Le crime du garçon exquis – Ronald Lavallée

Par Michel Dufour

Date de publication originale : 2024 (Fides)
Genres : Enquête, historique
Personnage principal :
Matthew Callwood, policier

Lavallée nous avait conquis en 1922 avec Tous des loups. Dans ce cas-ci, très loin du Grand Nord canadien, l’atmosphère ne peut pas être plus différente : 1915, en Flandre, dans des tranchées boueuses et malodorantes, Canadiens, Français et Britannique font face aux Allemands. Les obus volent bas, les balles traversent des corps, les cadavres se décomposent. Aucune complaisance au gore, cependant. Ce qui intéresse Lavallée, me semble-t-il, c’est de peindre une immense fresque exposant les horreurs de la guerre des tranchées, l’agonie de milliers de jeunes hommes dont plusieurs se demandent ce qu’ils font là, l’absurdité et l’horreur de ces affrontements insensés.

Le jeune Matthew Callwood (il a maintenant environ 26 ans), héros malgré lui de Tous des loups, se retrouve au front. Entassé avec d’autres soldats dans la promiscuité et la puanteur, s’efforçant de dormir après une semaine en première ligne, il est convoqué par le général de brigade Harold Punter qui lui confie une mission spéciale : un jeune soldat, Bertie Quilliams, est accusé d’avoir tué son rival amoureux à la sortie d’une maison close pour hommes. Callwood a pour mission de trouver des preuves permettant de condamner le suspect le plus tôt possible pour que le déshonneur ne s’empare pas du régiment.

Le général promeut (momentanément) Callwood de caporal à lieutenant, et lui affecte comme adjoint Henry Pudding (sic), un grand gars intéressé particulièrement par les chevaux, et qui sera son homme à tout faire. Pas facile d’enquêter sur un champ de bataille ou dans une bourgade reconnue pour ses maisons closes. Surtout quand le cadavre semble est disparu et que l’arme du crime n’a pas été retrouvée. Callwood finit par se persuader que Quilliams n’est pas vraiment l’assassin, mais il se rend compte aussi que ça n’intéresse pas grand monde; ce qui compte, c’est qu’on en finisse avec cette affaire.
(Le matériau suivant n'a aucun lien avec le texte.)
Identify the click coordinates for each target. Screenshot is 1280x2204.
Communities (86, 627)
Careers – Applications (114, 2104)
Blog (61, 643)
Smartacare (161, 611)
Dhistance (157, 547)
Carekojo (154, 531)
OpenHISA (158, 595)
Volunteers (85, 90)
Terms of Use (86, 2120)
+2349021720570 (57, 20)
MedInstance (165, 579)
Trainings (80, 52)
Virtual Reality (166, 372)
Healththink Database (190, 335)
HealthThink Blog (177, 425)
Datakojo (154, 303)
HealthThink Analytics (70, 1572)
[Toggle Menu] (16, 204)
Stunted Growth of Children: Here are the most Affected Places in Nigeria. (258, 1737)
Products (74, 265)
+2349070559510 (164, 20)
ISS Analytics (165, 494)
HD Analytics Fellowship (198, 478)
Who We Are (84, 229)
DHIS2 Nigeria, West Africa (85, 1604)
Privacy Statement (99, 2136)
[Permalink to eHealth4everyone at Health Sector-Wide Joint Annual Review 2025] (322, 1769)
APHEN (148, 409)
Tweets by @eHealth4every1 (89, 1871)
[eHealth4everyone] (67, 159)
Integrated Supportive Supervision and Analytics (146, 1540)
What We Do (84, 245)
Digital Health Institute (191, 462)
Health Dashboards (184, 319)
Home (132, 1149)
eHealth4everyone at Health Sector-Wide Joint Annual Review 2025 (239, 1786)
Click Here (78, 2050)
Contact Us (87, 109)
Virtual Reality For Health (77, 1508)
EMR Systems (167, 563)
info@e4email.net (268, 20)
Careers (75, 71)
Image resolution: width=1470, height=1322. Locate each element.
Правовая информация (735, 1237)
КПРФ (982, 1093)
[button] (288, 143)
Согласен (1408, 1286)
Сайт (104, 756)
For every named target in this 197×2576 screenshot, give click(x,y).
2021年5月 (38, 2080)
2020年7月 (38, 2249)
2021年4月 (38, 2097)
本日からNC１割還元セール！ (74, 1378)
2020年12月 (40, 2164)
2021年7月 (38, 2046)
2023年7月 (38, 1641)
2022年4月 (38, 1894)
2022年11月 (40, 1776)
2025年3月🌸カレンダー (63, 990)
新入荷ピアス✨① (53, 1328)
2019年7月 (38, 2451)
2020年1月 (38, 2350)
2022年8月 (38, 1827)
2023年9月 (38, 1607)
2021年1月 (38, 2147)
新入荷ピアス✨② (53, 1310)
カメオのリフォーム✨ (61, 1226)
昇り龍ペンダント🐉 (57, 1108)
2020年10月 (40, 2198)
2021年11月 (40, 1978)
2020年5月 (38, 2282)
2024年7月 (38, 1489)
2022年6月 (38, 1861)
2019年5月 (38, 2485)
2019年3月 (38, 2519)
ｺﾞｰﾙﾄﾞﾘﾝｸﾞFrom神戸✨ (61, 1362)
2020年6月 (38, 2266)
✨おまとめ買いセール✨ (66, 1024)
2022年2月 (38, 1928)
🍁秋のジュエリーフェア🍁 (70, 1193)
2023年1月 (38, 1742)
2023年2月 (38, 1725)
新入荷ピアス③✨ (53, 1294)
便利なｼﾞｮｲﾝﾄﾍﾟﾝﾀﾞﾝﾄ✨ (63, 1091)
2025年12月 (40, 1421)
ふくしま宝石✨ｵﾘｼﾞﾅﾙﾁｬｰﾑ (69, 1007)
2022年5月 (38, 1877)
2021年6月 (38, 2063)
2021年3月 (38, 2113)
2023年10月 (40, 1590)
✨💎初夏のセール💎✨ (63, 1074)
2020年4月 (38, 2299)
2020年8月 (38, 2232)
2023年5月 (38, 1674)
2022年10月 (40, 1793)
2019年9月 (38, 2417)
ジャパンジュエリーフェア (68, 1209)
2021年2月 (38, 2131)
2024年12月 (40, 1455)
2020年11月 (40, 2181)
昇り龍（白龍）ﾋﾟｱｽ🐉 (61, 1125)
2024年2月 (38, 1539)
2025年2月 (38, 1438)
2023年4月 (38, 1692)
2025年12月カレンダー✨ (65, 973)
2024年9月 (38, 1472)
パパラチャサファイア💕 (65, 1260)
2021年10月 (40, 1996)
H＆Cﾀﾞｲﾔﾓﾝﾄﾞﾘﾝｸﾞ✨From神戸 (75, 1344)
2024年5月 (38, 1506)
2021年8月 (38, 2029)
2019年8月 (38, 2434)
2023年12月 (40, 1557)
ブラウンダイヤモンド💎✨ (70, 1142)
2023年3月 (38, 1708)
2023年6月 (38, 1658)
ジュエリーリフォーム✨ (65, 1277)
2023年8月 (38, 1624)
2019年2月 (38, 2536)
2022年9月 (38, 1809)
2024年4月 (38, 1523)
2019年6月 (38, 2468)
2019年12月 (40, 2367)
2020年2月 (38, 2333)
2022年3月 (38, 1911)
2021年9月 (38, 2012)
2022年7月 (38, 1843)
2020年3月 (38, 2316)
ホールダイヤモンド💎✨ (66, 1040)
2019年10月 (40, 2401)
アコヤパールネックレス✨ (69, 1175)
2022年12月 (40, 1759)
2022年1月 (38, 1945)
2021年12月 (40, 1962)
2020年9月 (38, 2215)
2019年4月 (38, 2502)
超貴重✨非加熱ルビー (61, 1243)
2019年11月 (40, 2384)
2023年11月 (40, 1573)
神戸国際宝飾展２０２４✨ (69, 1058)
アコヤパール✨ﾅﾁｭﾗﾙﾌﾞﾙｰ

L’enquête est malaisée : entre les galopades de Callwood et Pudding, les randonnées en moto du lieutenant, la visite des bordels, la parenthèse amoureuse de Matthew, et les escapades dans la boue et entre les balles, les hypothèses se multiplient jusqu’à un dernier rebondissement qui fera tomber Bertie de Charybde en Scylla.

C’est certain qu’on a hâte de savoir comment Callwood se sortira de cette enquête tarabiscotée. Mais il ne me semble pas que ce soit l’essentiel. Pas plus que les réflexions sur l’homosexualité, la conception de l’homme de Pascal, la justice. Même les personnages m’apparaissent comme des figurants et l’enquête comme une sorte de prétexte pour nous présenter cette fresque grandiose de la barbarie humaine. Dans sa fresque précédente sur le Grand Nord canadien, on côtoyait les grands espaces, les rivières imprévisibles, la densité des forêts, les animaux sauvages, et on en sortait abasourdi mais heureux. Cette fresque-ci est tout aussi grandiose, mais elle expose la barbarie humaine dans ce qu’elle a de plus cruel.
On en ressort impressionné mais plutôt triste.

Extrait :
Il pleut à torrents. Callwood et Quilliams longent la voie ferrée qui les mène vers Zillebeke. Leurs manteaux détrempés pèsent vingt livres, Ils en ont un autre cinquante sur le dos, en vivres, cartouches, fusils et grenades. Ils cheminent avec la deuxième division. Dans la brume et la pluie, loin devant eux, des éclats lumineux illuminent la boucaille. Les déflagrations les secouent déjà jusqu’aux entrailles.
Les Allemands ont attaqué aux Bois du Sanctuaire. On aurait pu voir venir. Depuis quelque temps, les aviateurs du Royal Flying Corps signalaient une forte concentration des troupes ennemies à l’arrière. La nuit, les tranchées allemandes poussaient des sapes dans le no man’s land comme un escargot qui allonge les tentacules. Le QG a préféré croire à une feinte. On a laissé quatre bataillons inexpérimentés devant l’ennemi, des types qui arrivaient tout juste des camps d’instruction. Ils ont été balayés. Cédant à son réflexe coutumier, le QG a ordonné qu’on reprenne coûte que coûte les hauteurs perdues, comme si tout cela était la faute des hommes.

La guerre des tranchées

Niveau de satisfaction :
4.2 out of 5 stars (4,2 / 5)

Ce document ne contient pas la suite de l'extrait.